(Passage shown)

Run the same order through the baseline (v1) and the result diverges. With no mutex group, Campaign and PLATINUM both fire — Campaign takes 15%, then PLATINUM takes another 12% of the remainder, landing at 448.80, roughly a 25.2% discount. This stacking is exactly what the candidate removes.

Dry Run on the baseline version

Edge cases

This pattern resolves the common stacking. A few adjacent cases call for a deliberate decision.

  • Changing the winner. Within a version, priority is enforced unique, so a tie cannot occur. Among the matching members the winner always resolves to exactly one. To make a different rule win, raise its position with reorder.
  • No rule matches inside the group. A customer with no tier and no active campaign matches no discount rule. The mutex group is inactive, because it only arbitrates among rules that already matched. The result is no discount, and no error.

(End Passage shown)

:: Problems and tasks ::
a - In the discount-stacking passage, what final amount does the order reach when run through the baseline (v1)?
b - Reproduce the discount-stacking passage from "Run the same" up to and including "and no error.".
c - Resume the discount-stacking passage after its last sentence, adding further edge cases in the same style.
The items that follow are separate material from the discount-stacking passage.

(Excerpted data)

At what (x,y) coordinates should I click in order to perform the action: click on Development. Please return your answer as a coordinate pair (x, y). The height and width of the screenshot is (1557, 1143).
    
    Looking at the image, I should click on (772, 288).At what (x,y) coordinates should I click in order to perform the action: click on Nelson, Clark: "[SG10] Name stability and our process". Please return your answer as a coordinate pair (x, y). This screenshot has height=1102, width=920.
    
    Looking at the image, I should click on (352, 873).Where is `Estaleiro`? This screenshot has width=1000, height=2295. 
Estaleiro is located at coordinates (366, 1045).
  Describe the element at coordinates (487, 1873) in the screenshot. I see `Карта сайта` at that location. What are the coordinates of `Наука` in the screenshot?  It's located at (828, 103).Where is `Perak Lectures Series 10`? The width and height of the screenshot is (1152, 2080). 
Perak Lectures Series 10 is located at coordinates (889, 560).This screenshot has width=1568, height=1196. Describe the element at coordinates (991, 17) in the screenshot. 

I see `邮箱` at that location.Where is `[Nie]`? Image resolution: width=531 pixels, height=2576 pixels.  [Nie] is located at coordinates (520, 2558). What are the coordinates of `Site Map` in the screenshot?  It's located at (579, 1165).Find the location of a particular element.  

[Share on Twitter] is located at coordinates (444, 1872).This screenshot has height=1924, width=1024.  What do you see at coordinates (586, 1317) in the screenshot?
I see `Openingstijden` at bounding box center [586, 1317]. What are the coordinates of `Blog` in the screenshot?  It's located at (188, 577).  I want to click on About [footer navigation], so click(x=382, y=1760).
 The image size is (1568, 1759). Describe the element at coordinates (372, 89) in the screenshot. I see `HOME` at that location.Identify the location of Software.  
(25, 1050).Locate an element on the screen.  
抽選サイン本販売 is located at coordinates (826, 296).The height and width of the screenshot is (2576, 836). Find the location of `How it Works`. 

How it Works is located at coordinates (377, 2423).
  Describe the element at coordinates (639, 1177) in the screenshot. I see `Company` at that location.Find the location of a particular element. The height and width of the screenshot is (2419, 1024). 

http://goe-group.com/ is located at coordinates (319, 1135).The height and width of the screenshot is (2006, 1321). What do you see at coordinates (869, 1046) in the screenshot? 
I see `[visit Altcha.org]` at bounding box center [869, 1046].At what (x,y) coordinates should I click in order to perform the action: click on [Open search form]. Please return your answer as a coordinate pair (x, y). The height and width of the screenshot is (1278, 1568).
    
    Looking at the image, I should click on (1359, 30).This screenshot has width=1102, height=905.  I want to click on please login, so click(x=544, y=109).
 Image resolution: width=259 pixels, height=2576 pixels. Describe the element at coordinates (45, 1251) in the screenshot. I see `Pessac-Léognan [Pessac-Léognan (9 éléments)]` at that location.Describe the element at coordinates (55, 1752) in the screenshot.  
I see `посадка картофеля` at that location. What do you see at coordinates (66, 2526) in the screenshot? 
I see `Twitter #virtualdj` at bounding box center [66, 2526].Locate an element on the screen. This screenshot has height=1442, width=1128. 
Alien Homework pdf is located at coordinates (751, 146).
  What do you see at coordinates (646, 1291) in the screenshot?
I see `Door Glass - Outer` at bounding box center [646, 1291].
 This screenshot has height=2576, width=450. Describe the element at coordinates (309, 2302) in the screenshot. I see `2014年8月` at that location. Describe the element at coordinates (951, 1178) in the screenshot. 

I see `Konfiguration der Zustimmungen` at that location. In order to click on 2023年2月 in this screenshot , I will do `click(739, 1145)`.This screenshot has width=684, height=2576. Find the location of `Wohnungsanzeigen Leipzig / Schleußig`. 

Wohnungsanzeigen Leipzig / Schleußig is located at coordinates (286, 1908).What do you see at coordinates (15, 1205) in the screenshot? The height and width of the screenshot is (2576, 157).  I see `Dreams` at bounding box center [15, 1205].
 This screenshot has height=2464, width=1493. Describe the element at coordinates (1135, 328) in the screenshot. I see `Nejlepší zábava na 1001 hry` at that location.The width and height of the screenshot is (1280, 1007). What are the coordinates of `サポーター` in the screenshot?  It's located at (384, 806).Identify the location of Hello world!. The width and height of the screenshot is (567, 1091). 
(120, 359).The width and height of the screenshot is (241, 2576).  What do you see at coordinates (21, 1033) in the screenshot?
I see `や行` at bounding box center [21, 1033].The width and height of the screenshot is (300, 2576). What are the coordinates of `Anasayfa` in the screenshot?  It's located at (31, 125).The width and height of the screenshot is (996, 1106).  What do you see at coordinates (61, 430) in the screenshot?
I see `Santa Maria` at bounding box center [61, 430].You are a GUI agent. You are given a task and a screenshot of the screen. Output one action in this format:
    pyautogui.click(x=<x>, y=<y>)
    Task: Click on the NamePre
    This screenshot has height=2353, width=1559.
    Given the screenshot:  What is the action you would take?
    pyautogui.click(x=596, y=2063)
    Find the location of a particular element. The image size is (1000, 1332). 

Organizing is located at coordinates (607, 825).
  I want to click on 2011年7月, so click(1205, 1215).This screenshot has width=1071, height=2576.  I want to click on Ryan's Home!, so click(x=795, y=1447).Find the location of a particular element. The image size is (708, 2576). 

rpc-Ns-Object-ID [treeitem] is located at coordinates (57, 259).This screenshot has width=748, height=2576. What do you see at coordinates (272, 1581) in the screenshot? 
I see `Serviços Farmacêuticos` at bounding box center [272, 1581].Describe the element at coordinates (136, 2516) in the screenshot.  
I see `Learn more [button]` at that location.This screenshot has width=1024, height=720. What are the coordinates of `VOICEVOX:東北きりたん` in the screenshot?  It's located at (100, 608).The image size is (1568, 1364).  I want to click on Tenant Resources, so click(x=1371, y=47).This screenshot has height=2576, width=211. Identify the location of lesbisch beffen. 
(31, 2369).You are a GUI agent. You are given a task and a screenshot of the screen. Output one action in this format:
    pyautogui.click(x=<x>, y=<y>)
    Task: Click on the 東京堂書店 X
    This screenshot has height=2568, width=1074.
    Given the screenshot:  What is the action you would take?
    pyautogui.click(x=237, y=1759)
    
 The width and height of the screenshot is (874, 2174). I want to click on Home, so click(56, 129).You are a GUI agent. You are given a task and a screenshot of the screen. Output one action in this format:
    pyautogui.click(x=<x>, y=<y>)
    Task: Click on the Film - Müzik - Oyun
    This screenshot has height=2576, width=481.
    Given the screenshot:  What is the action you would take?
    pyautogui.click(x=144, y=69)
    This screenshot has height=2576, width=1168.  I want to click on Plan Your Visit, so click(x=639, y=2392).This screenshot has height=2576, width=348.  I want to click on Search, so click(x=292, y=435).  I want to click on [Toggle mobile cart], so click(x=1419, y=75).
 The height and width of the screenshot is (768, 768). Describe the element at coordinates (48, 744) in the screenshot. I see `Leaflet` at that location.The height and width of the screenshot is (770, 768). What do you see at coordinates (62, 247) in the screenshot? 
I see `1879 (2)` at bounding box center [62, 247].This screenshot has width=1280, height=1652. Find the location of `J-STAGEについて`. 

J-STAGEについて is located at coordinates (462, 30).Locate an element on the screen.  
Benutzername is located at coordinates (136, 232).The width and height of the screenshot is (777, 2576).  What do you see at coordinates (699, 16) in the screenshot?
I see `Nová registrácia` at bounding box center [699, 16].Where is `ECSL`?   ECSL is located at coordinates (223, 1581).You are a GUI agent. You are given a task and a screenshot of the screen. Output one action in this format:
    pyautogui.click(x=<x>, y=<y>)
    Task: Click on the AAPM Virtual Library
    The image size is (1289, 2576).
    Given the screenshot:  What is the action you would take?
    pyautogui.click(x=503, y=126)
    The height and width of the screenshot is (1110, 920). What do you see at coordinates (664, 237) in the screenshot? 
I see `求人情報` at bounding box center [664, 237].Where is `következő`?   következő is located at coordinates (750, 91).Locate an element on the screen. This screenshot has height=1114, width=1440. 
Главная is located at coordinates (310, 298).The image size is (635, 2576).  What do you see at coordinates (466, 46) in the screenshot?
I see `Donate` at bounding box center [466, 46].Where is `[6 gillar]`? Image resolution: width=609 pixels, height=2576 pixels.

(End Excerpted data)

:: Responses by item number ::
a - 448.80, roughly a 25.2% discount.

b -
Run the same order through the baseline (v1) and the result diverges. With no mutex group, Campaign and PLATINUM both fire — Campaign takes 15%, then PLATINUM takes another 12% of the remainder, landing at 448.80, roughly a 25.2% discount. This stacking is exactly what the candidate removes.

Dry Run on the baseline version

Edge cases

This pattern resolves the common stacking. A few adjacent cases call for a deliberate decision.

  • Changing the winner. Within a version, priority is enforced unique, so a tie cannot occur. Among the matching members the winner always resolves to exactly one. To make a different rule win, raise its position with reorder.
  • No rule matches inside the group. A customer with no tier and no active campaign matches no discount rule. The mutex group is inactive, because it only arbitrates among rules that already matched. The result is no discount, and no error.

c -
  • Selecting the rule with the largest output. A fixed priority is not always the goal. If the rule is "select the rule with the largest output value," the strategy is MAX_BENEFIT, not HIGHEST_PRIORITY. The group structure is identical; only mutexStrategy changes. For value-reducing actions like discounts, check carefully which output counts as "largest".
  • Discounts you want to stack on purpose. Not every discount belongs in one group. Suppose the rule is "apply the best discount, then always take an extra $5 loyalty credit on top" — you simply leave that loyalty-credit rule out of the best-discount group. Mutex only makes rules within the same group compete, so a rule outside the group fires on its own, unaffected. A single version can therefore hold both "apply only one" discounts (inside the group) and "always apply" discounts (outside it).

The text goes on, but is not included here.